Osare yo jurar que es vuesa merced conocido en el mundo, enemigo siempre de premiar los floridos ingenios ni los loables trabajos. ¡Qué de habilidades hay perdidas por ahí! ¡Qué de ingenios arrinconados! ¡Qué de virtudes menospreciadas! Pero con todo esto me parece que el traducir de una lengua a otra, como no sea de las reinas de las lenguas, griega y latina, es como quien mira los tapices flamencos por el revés, que aunque se ven las figuras, son llenas de hilos que las escurecen, y no se ven con la lisura y tez de la haz; y el traducir de lenguas fáciles ni arguye ingenio ni elocución, como no le arguye el que traslada ni el que copia un papel de otro papel. Y no por esto quiero inferir que no sea loable este ejercicio de traducir, porque en otras cosas peores se podría ocupar el hombre y que menos provecho le trujesen. Fuera desta cuenta van los dos famosos traductores: el uno, el doctor Cristóbal de Figueroa en su Pastor Fido, y el otro, don Juan de Jáuregui en su Aminta, donde felizmente ponen en duda cuál es la traducción o cuál el original.

Don Quijote, pues, empieza alabando la tarea de la traducción y deplorando el poco aprecio de la sociedad por los traductores. ¡Frases en verdad consoladoras! Luego nos enseña que es muy loable traducir «de las reinas de las lenguas, griega y latina». ¡Frases, por cierto, alentadoras! Luego nos repite con otras palabras lo utópico que es traducir toda la belleza del original.

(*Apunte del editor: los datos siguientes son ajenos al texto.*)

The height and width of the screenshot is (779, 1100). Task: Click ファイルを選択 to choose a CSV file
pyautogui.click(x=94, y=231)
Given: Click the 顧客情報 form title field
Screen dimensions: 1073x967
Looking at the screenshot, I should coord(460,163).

Hasta aquí los traductores, sosegados, no protestamos.

Pero las últimas frases necesitan exégesis por el excesivo desenfado con el que están escritas: «Don Quijote, en efecto, no hay cosa donde no pique y deje de meter su cucharada»… «El traducir de lenguas fáciles ni arguye ingenio ni elocución»… ¿Cuáles son estas lenguas fáciles, don Quijote? ¿Las romances, en comparación con las otras? ¿Las modernas en comparación con las clásicas? ¿Las que han servido para materias no literarias?… El hecho es que a continuación don Quijote alaba las traducciones de dos obras de arte italiano: el Pastor Fido de Guarini y el Aminta de Tasso. Y nadie en su sano juicio, ni el mismísimo don Quijote, consideraría «lengua fácil» la de Guarini y la de Tasso.

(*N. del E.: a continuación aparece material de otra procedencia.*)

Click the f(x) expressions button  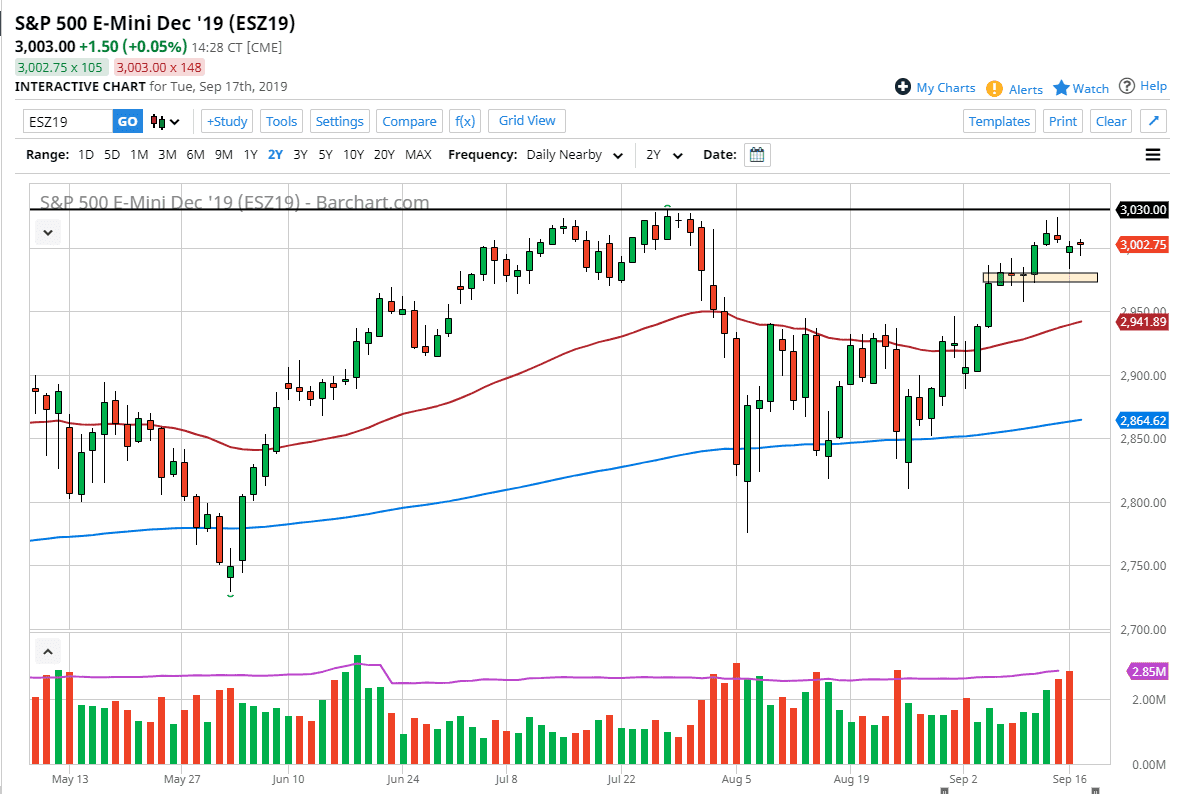tap(465, 121)
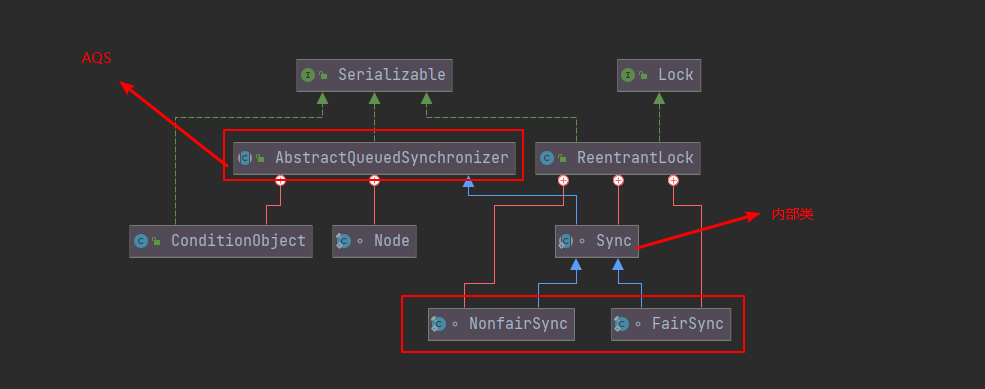Click the Node static class icon
The height and width of the screenshot is (389, 985).
344,241
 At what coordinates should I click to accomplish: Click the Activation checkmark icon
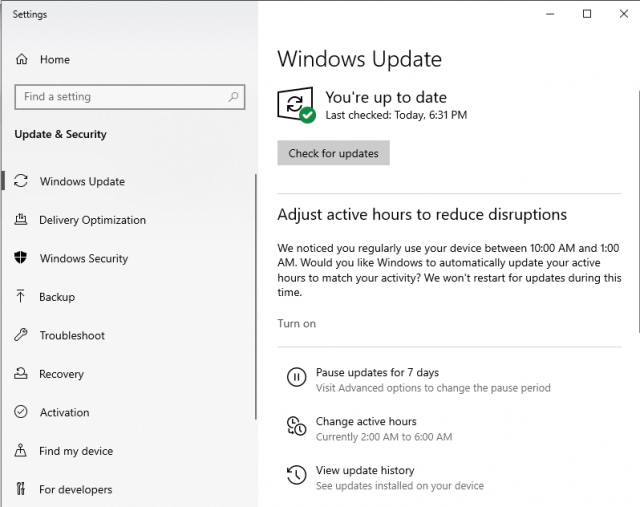[x=20, y=412]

En el fondo de esta mal ensamblada crítica de la traducción creo que subyace el afán de promover el aprendizaje de lenguas contemporáneas (que son «fáciles» en comparación con las clásicas). Solo así se pueden apreciar debidamente las obras literarias extranjeras. En segundo lugar, me parece encontrar en Cervantes una velada crítica a la traducción indiscriminada de cualquier obra más banal, inútil o mal escrita que fuere, como los best seller de la época. Y si es así es, me suscribo por completo a la opinión de Cervantes, mejor, de don Quijote: mas dejemos tranquilos a estos traductores venales porque en otros peores se podría ocupar.

Cervantes, en resumen, considera loable las traducciones de las obras latinas y griegas, y necesario el estudio de estas lenguas. Corroboro esta última afirmación con una frase del Licenciado Vidriera: «No se puede pasar a otras ciencias si no es por la puerta de la gramática (latina)». ¡Verdad más grande que el cielo! ¿Cuándo caeremos en la cuenta de que sin nuestra lingua mater no hay historia, pensamiento, teología o lenguaje que se sostengan?